■ **Directions**:
Could you restate the entries below word for word and leave out the pictures?

■ **Data provided**:
_ _ _ _ _
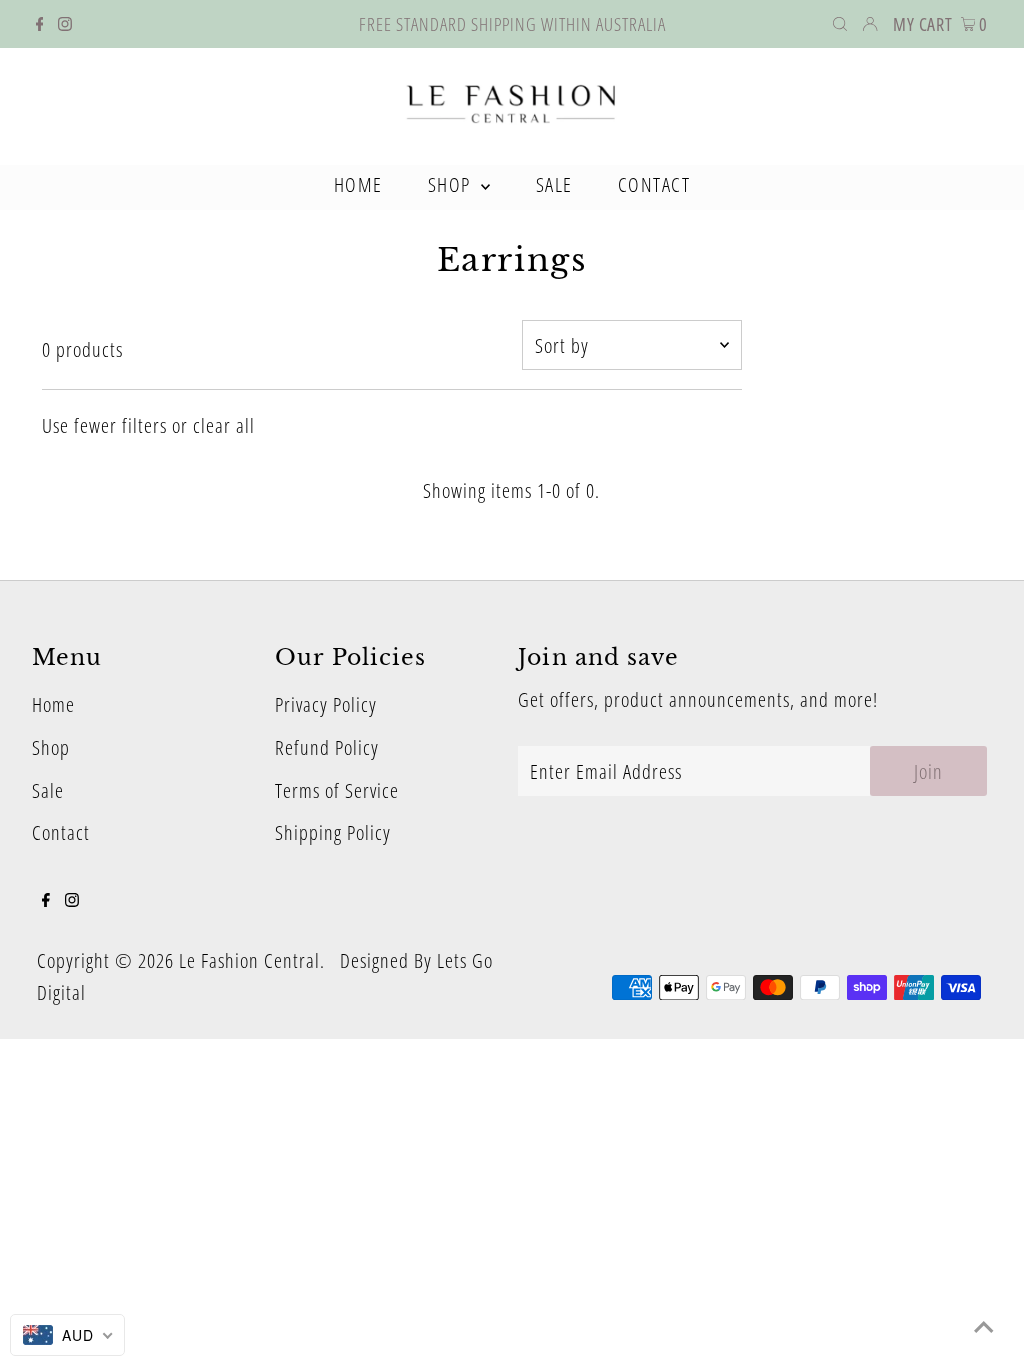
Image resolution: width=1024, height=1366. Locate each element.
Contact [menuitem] (654, 184)
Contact (61, 832)
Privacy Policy (326, 704)
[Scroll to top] (984, 1326)
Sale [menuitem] (554, 184)
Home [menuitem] (358, 184)
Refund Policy (327, 747)
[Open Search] (840, 24)
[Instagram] (65, 24)
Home (53, 704)
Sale (48, 790)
_ _ _ _ _
■ **Response to the task**:
Image resolution: width=1024, height=1366. Locate each element.
Contact [menuitem] (654, 184)
Contact (61, 832)
Privacy Policy (326, 704)
[Scroll to top] (984, 1326)
Sale [menuitem] (554, 184)
Home [menuitem] (358, 184)
Refund Policy (327, 747)
[Open Search] (840, 24)
[Instagram] (65, 24)
Home (53, 704)
Sale (48, 790)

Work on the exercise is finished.